> **QUOTED PASSAGE**

And Abram and Sarai were left alone, except for all of the livestock, all of the people, and the promises of God, the covenant that God would make with him.

It is rare for relationships to remain static and intact. Karol Jackowski talked about that yesterday afternoon, as the very sky altered and opened up over the Hall of Philosophy. People grow, change, discover new and exciting things about themselves, which may or may not be new and exciting to their friends and family. People acquire needs and desires, or fulfill them, and adjustments are needed, if a relationship is not to wither. Sometimes greater space is needed; sometimes deeper closeness.

Abram assessed the state of his relationship with Lot, and he realized that if they were to remain kindred, and remain kind, something had to change.

He also recognized that if he needed space to remain in relationship with his nephew, then he needed to give his nephew space, too. He invited Lot to choose his own direction. He let him go his own way, the way that seemed best to him. Perhaps he was doing what he wished his father had done for him; we have no way of knowing that.

In today’s Gospel, Jesus advises, “In everything do to others as you would have them do to you, for this is the sum of the law and the prophets.” (Matthew 7:12) Before the law and prophets, Abram looked upon his nephew, and wanting not to fall into strife with him, did what he thought was best for both of them.

> **INFORMATION SHOWN**
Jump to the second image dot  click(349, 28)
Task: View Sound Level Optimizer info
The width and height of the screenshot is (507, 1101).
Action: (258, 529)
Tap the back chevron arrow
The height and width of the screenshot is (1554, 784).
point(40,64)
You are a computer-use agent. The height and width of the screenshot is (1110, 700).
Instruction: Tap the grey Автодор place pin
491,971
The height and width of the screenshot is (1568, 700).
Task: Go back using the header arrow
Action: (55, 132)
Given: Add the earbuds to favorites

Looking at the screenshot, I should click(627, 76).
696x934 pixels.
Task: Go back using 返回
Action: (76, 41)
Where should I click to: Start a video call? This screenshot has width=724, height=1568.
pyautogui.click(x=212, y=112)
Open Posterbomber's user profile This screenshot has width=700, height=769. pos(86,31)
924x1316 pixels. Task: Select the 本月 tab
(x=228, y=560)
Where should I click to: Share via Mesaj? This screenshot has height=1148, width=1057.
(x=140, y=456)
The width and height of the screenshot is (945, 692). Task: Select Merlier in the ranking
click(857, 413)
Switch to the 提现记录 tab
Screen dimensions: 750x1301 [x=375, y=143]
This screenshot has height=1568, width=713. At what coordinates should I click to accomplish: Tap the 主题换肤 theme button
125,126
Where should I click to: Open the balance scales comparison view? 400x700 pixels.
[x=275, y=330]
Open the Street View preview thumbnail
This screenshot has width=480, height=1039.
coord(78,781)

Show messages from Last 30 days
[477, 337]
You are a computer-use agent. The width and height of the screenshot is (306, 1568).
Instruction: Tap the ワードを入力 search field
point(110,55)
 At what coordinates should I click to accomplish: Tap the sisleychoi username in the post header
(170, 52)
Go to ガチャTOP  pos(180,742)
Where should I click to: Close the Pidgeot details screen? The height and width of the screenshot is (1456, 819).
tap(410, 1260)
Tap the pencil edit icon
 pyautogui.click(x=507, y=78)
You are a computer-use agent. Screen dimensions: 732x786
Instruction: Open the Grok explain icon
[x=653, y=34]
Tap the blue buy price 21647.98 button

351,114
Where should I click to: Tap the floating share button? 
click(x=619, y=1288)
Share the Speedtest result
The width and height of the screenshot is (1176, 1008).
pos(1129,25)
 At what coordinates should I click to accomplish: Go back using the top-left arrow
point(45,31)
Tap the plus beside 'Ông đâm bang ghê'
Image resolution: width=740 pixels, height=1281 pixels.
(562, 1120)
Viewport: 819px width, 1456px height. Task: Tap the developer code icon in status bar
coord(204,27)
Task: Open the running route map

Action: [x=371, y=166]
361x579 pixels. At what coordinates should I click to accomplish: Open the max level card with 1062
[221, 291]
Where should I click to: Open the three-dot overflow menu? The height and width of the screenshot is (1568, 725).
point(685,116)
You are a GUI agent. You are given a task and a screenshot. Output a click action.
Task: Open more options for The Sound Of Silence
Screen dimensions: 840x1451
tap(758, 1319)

> **PROBLEM TO SOLVE**
According to the sermon excerpt, where did Karol Jackowski speak yesterday afternoon?

> **FINISHED ANSWER**
In the Hall of Philosophy.